### GIVEN ENTRIES ###
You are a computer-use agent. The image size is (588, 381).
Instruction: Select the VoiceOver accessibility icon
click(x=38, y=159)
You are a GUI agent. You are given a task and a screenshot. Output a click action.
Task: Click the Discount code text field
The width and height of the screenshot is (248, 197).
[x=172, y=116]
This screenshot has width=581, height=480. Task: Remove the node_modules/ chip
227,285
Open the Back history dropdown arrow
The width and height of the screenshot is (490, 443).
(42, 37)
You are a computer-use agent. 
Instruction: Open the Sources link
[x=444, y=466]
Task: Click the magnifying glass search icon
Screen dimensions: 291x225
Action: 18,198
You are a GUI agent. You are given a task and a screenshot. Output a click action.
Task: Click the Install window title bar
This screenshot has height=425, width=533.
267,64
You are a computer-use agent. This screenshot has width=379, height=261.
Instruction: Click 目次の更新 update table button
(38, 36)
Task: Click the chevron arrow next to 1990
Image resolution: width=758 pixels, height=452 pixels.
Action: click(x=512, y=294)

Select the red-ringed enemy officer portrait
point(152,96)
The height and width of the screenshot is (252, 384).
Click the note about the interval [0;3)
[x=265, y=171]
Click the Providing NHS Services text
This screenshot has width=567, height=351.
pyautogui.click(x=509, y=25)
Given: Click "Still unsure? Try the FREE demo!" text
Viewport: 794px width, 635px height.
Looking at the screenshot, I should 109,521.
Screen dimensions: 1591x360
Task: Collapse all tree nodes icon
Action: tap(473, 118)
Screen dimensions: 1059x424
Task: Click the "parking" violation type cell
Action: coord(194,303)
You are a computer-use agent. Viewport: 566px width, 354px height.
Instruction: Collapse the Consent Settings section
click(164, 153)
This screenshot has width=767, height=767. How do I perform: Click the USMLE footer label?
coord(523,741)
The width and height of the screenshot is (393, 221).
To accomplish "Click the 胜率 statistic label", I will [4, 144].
###
> **WHAT THE TASK REQUIRES**: Write out exactly those lines running from the line with "Image resolution: width=758" to the end of the data above, the first and last included.

> **RESPONSE AREA**:
Image resolution: width=758 pixels, height=452 pixels.
Action: click(x=512, y=294)

Select the red-ringed enemy officer portrait
point(152,96)
The height and width of the screenshot is (252, 384).
Click the note about the interval [0;3)
[x=265, y=171]
Click the Providing NHS Services text
This screenshot has width=567, height=351.
pyautogui.click(x=509, y=25)
Given: Click "Still unsure? Try the FREE demo!" text
Viewport: 794px width, 635px height.
Looking at the screenshot, I should 109,521.
Screen dimensions: 1591x360
Task: Collapse all tree nodes icon
Action: tap(473, 118)
Screen dimensions: 1059x424
Task: Click the "parking" violation type cell
Action: coord(194,303)
You are a computer-use agent. Viewport: 566px width, 354px height.
Instruction: Collapse the Consent Settings section
click(164, 153)
This screenshot has width=767, height=767. How do I perform: Click the USMLE footer label?
coord(523,741)
The width and height of the screenshot is (393, 221).
To accomplish "Click the 胜率 statistic label", I will [4, 144].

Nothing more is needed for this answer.